::: TRECHO DO TEXTO

Aridez
de onde se extrai emoções dilacerantes
* Por
Mara Narciso
É um vexame para
alguém que se diz literato, apreciador de livros, não conhecer a obra “Os
Sertões, Campanha de Canudos” de Euclides da Cunha. As minúsculas letras nas
416 páginas da 33ª edição de 1987, impresso pela Livraria Francisco Alves Editora
são desafiadoras. Consegui vencê-las na segunda tentativa. Na primeira vez fui
até a página 49, na qual, até então, não havia aparecido nenhum ser vivo.
Entenda aqui por ser vivo uma mísera folha seca. Escrito em 1902, e referente à
Guerra de Canudos, ocorrida no interior baiano, em 1897, o autor manifesta uma
liberdade e um conhecimento vocabular assustador até para pessoas cultas. É
preciso ler devagar e com extrema atenção, relendo e avançando frase a frase,
para que não se perca o melhor da festa: riqueza na descrição da miséria, em
todas suas cores.

::::::

__SEU OBJETIVO__
Altere a passagem do trecho sobre Os Sertões que vai de "Entenda aqui por" a "todas suas cores.", substituindo "devagar" por "lentamente". Os dados não têm relação com o trecho sobre Os Sertões.

::: TRECHO DOS DADOS

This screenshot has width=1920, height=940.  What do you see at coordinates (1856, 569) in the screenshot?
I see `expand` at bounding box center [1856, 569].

::::::

__RESPOSTA DO EXERCÍCIO__
Entenda aqui por ser vivo uma mísera folha seca. Escrito em 1902, e referente à
Guerra de Canudos, ocorrida no interior baiano, em 1897, o autor manifesta uma
liberdade e um conhecimento vocabular assustador até para pessoas cultas. É
preciso ler lentamente e com extrema atenção, relendo e avançando frase a frase,
para que não se perca o melhor da festa: riqueza na descrição da miséria, em
todas suas cores.